**Task description**
May I have the line containing "Task: Click the bird logo in header" and every line after it through the end of the data, repeated exactly and with no other lines?

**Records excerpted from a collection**
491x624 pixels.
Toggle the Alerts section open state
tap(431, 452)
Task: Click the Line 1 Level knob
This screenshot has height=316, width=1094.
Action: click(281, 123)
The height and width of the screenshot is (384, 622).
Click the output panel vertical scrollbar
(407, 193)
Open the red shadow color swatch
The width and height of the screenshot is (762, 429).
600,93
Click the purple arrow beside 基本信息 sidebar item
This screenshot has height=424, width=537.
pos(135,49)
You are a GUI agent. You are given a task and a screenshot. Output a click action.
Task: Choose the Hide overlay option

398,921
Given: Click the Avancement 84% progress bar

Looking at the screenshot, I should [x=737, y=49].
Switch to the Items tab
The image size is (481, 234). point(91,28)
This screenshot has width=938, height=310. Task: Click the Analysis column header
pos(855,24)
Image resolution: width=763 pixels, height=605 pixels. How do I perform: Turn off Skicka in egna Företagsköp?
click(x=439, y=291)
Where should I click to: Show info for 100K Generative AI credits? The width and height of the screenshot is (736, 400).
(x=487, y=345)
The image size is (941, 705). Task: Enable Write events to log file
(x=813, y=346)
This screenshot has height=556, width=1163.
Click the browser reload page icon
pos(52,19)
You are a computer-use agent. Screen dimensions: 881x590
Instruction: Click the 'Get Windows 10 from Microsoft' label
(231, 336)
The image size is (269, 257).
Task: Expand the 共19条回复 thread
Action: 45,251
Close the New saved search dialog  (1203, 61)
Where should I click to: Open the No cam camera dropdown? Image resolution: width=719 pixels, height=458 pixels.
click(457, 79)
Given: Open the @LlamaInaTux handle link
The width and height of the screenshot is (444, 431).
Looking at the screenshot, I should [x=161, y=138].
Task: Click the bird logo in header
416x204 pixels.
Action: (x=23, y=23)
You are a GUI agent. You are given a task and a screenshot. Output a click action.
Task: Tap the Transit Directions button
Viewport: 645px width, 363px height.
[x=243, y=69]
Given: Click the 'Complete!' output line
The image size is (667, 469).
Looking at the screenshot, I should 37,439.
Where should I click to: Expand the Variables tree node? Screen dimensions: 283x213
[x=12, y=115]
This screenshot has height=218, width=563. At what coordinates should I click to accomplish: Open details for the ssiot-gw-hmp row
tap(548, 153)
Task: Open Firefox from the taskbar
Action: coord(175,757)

**Exercise solution**
Task: Click the bird logo in header
416x204 pixels.
Action: (x=23, y=23)
You are a GUI agent. You are given a task and a screenshot. Output a click action.
Task: Tap the Transit Directions button
Viewport: 645px width, 363px height.
[x=243, y=69]
Given: Click the 'Complete!' output line
The image size is (667, 469).
Looking at the screenshot, I should 37,439.
Where should I click to: Expand the Variables tree node? Screen dimensions: 283x213
[x=12, y=115]
This screenshot has height=218, width=563. At what coordinates should I click to accomplish: Open details for the ssiot-gw-hmp row
tap(548, 153)
Task: Open Firefox from the taskbar
Action: coord(175,757)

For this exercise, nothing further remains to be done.